By David Earl
What’s it all about?
Social media brings people into the process.
Google+ Hangouts allow viewers a behind-the-scenes look at a live TV news broadcast. Viewers can share thoughts, tips and learn why some things get reported and others don’t.
“At this point in history, the news industry is under more attack than ever before for bias and laziness. Showing the viewers how the process happens is a defensive mechanism.” – Stacey Woelfel, KOMU-TV News Director
Social media creates humanization, deeper connections, and brand loyalty.
The Taylor Swift example: Why does Taylor Swift take time to pull a small number of fans up on stage with her at every concert while she already sells hundreds of thousands of tickets? Those fans become super fans and brand ambassadors to the world.
“In my interactions with people online, I can tell you the face-to-face connections I’m making on the Google+ hangout platform are far more meaningful that the text interactions. It’s truly a conversation.” –Sarah Hill, KOMU-TV U_News Anchor
Social media provides immediacy for newsrooms.
If talent holds a Hangout while they are live on air, the Hangout can serve as an immediate focus group, providing feedback and corrections.
Why does it work?
Google+ Hangouts work for newsrooms because they’re face-to-face.
The anonymity of text-based interactions is eliminated. Viewers or readers become accountable for their opinions, and meet the people disseminating news, as well as other news consumers.
Social media works for newsrooms because it’s efficient.
Newsrooms can offer explanations to viewers and readers on multiple, easily accessed platforms reaching a mass audience with the click of a button.
Viewers or readers don’t need to wait for their message to be received by voicemail or buried in a private email inbox – these interactions are immediate and public.
“It’s a way to monitor the pulse of the community. Newsrooms already have police scanners … social media is our people scanner.” –Jen Reeves, KOMU-TV Interactive Director and 2008-2009 Reynolds Fellow
Social media works for newsrooms because it’s effective at branding.
When viewers get to know the talent, they become loyal, they don’t see “news robots,” they see friends, and then they make it a point to tune in.
“We hope people – especially younger people – who have chosen to come interact with us through social media, when they get older or when they turn to more traditional TV news sources that they will automatically come to us, because we are familiar to them.” –Tshaka Armstrong
Newsrooms are struggling with finding the right balance
Focus groups say viewers don’t want to see social media comments on their traditional broadcast screens.
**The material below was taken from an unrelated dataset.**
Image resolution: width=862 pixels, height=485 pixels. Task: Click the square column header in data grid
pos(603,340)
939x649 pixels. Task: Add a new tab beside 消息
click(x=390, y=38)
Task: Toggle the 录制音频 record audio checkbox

You can’t please the TV audience and the online audience at the same time. The challenge exists on how to manage two simultaneous audiences on two different screens, and how to get them to use both at the same time.
For some stations, the crossover from online to broadcast won’t happen until the audio and video quality get better. Quality is good for online, not for HD broadcasts.
Watchers vs. Participators
Actual participators are still a fraction of online users. Most consumers of online content or social media watch/read postings, rather than actually getting involved themselves.
From Sarah Hill: When the bombings in Norway happened, KOMU-TV was able to report immediately from the tragedy, pulling in people who were affected to have a conversation about what was happening and the impact. The mid-Missouri NBC station didn’t have to wait for network video and sound, it already had a “satellite truck in a crowdsourcing tool” to bring people the latest information.
From Amy Wood: When a hostage situation happened in a public place, a social media follower alerted Wood’s station that her mother was inside the building. Because this person was loyal to Wood’s social media brand, her TV station had exclusive information that helped them get the first confirmations from authorities.